Sayfa metni:
Ne yazık ki “ben demiştim!”
Geçen pazar günü bu köşede Kaz Dağları'nı bekleyen büyük tehlikeden söz etmiştim. Ülkenin dört bir yanı orman yangınlarıyla kavrulurken bir tehdit de Kaz Dağları için uğursuz PKK'dan...
Geçen pazar günü bu köşede Kaz Dağları'nı bekleyen büyük tehlikeden söz etmiştim. Ülkenin dört bir yanı orman yangınlarıyla kavrulurken bir tehdit de Kaz Dağları için uğursuz PKK'dan gelmişti. Örgüt, Avrupa merkezli televizyon ve gazetelerinden Türkiye'yi açık açık tehdit etmiş, "Uzlaşmaya yanaşmazsanız, Kaz Dağları'nı yakarız" diye başlıklar atmıştı.

Sağlanan liste:
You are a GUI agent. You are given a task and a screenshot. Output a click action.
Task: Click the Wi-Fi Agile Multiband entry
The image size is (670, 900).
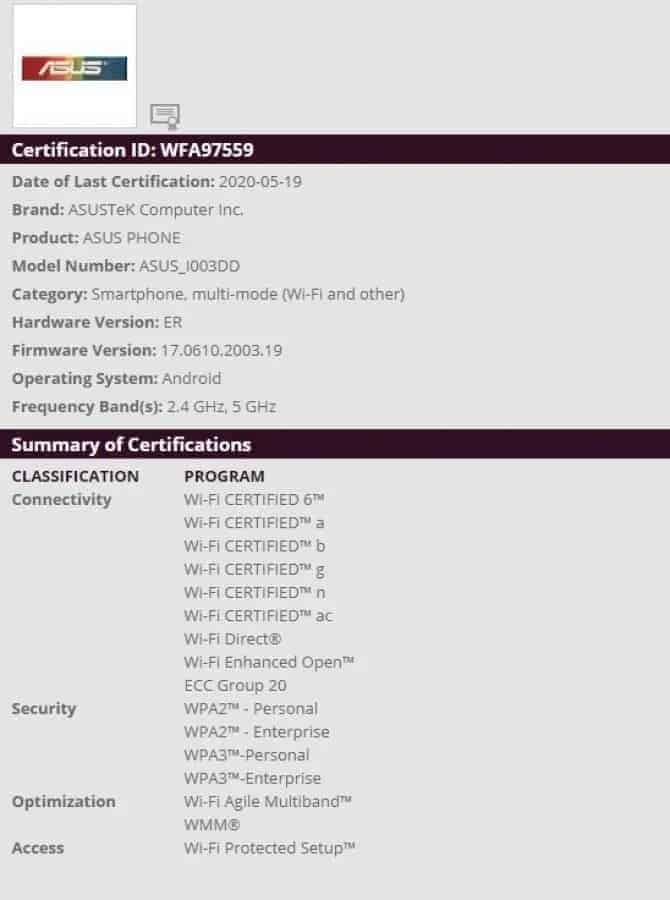point(268,801)
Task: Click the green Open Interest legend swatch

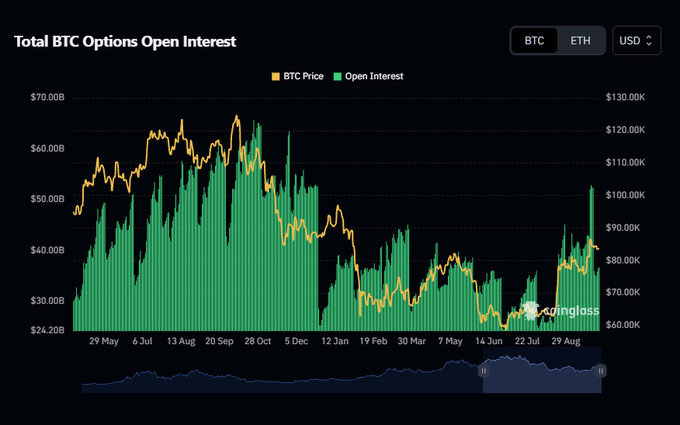Action: pos(337,77)
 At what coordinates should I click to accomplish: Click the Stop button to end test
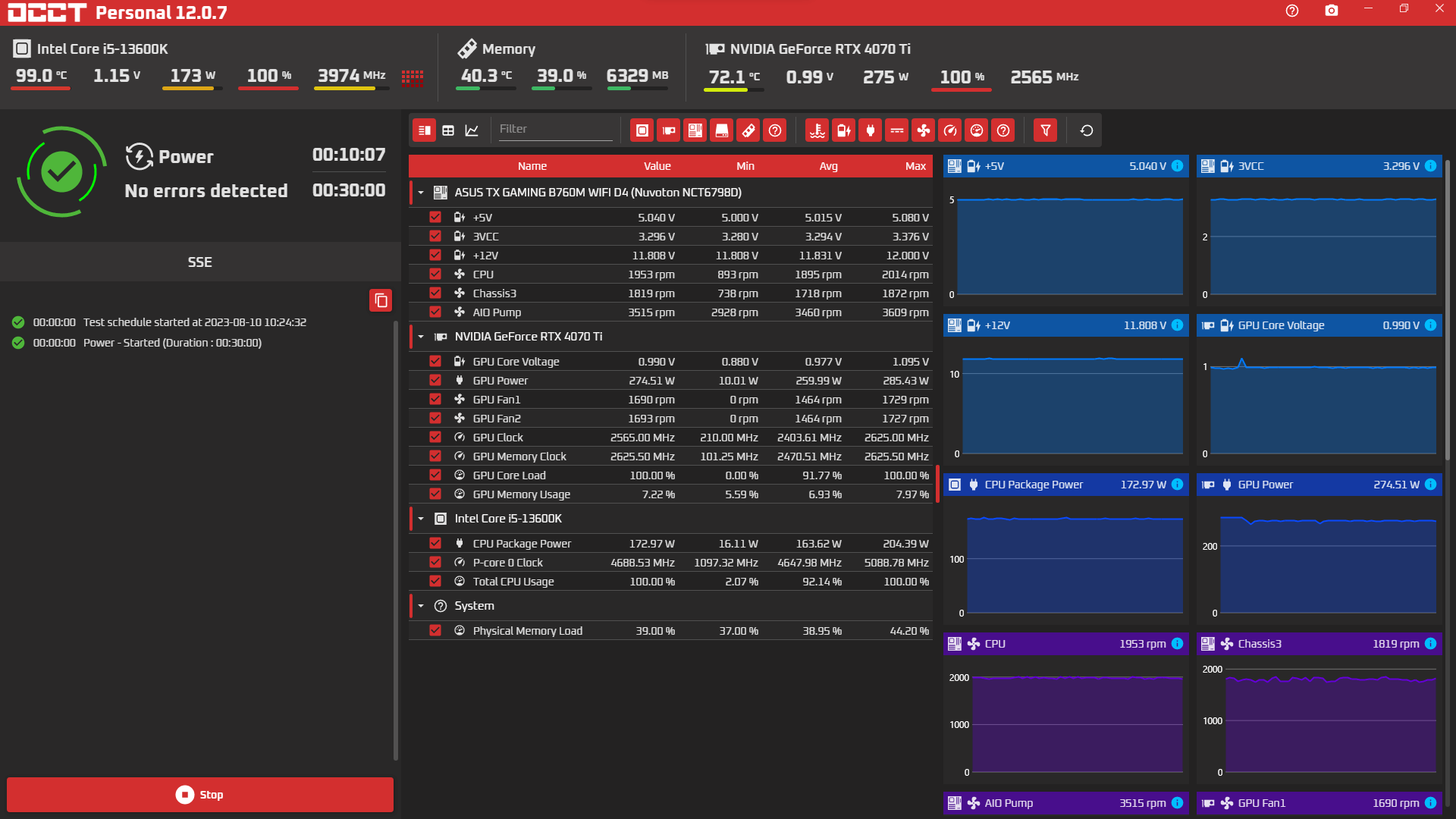pyautogui.click(x=200, y=794)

Görev gereksinimleri:
**A)** Sayfa metnine göre aşağıdaki soruları yanıtlayın:
(i) Kaz Dağları'nı bekleyen tehlikeden bu köşede hangi gün söz edilmişti?
(ii) Kaz Dağları için tehdit hangi örgütten gelmişti?
(iii) Örgüt Türkiye'yi hangi yayın organları aracılığıyla tehdit etmişti?
**B)** Sayfa metninde "Ne yazık ki" sözcüklerini içeren ifadeyle açılıp "diye başlıklar atmıştı." ile kapanan bölümü hiçbir değişiklik yapmadan yeniden yazın.

Yanıtlar aşağıda:
**A)**
(i) Geçen pazar günü.
(ii) PKK'dan.
(iii) Avrupa merkezli televizyon ve gazetelerinden.

**B)**
Ne yazık ki “ben demiştim!”
Geçen pazar günü bu köşede Kaz Dağları'nı bekleyen büyük tehlikeden söz etmiştim. Ülkenin dört bir yanı orman yangınlarıyla kavrulurken bir tehdit de Kaz Dağları için uğursuz PKK'dan...
Geçen pazar günü bu köşede Kaz Dağları'nı bekleyen büyük tehlikeden söz etmiştim. Ülkenin dört bir yanı orman yangınlarıyla kavrulurken bir tehdit de Kaz Dağları için uğursuz PKK'dan gelmişti. Örgüt, Avrupa merkezli televizyon ve gazetelerinden Türkiye'yi açık açık tehdit etmiş, "Uzlaşmaya yanaşmazsanız, Kaz Dağları'nı yakarız" diye başlıklar atmıştı.